What is the count of lines in the records that include "computer"? Reply with that number alone.
Segment Start: EXERCISE INPUT
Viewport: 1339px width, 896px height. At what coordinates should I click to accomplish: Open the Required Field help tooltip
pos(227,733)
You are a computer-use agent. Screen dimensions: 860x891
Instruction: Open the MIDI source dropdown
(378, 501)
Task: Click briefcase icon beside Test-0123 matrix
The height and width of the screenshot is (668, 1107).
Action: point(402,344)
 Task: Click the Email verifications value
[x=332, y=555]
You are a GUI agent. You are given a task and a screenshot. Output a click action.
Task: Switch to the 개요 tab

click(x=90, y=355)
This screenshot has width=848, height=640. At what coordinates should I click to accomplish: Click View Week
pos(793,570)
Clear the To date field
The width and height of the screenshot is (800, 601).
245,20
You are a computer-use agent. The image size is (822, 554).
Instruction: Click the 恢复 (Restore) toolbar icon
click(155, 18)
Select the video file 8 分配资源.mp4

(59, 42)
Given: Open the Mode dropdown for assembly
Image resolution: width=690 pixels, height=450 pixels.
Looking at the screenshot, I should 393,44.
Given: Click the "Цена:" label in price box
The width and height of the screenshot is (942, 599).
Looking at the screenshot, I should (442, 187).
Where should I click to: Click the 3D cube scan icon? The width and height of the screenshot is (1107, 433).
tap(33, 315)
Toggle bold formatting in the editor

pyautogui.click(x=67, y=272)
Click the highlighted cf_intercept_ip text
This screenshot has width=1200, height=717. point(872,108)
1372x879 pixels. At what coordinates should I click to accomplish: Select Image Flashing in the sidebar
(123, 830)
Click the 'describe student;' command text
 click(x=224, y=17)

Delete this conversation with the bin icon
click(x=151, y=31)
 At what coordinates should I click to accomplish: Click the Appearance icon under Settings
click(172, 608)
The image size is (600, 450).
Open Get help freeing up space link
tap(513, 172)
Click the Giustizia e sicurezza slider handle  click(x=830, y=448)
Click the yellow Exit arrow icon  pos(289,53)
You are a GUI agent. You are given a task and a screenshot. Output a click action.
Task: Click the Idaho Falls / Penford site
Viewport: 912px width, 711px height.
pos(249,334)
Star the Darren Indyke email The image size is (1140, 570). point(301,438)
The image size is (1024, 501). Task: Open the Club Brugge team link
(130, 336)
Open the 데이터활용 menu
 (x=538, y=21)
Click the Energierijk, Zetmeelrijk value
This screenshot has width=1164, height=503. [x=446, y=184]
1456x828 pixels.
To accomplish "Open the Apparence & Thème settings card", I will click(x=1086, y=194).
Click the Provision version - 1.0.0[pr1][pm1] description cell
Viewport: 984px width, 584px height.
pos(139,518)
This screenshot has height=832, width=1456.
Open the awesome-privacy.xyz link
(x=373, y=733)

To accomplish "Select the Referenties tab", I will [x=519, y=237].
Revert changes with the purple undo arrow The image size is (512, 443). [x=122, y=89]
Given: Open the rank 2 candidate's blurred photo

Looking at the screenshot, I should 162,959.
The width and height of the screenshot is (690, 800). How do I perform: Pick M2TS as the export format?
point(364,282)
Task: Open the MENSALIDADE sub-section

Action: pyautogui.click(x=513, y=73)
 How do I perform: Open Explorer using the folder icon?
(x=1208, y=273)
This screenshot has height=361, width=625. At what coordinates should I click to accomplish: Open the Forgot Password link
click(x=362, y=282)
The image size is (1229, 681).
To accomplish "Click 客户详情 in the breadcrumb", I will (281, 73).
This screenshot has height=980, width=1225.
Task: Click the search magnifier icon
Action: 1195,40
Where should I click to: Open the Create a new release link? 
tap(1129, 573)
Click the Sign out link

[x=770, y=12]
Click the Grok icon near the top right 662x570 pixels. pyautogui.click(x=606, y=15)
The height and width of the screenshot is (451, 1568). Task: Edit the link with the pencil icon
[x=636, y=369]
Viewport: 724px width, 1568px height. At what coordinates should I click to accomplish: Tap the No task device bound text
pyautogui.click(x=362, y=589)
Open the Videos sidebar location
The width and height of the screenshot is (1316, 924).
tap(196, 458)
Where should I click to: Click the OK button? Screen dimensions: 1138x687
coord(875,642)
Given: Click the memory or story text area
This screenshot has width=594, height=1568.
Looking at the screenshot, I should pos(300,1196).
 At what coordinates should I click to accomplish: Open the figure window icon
Segment End: EXERCISE INPUT
■ SOLVED EXERCISE ■
2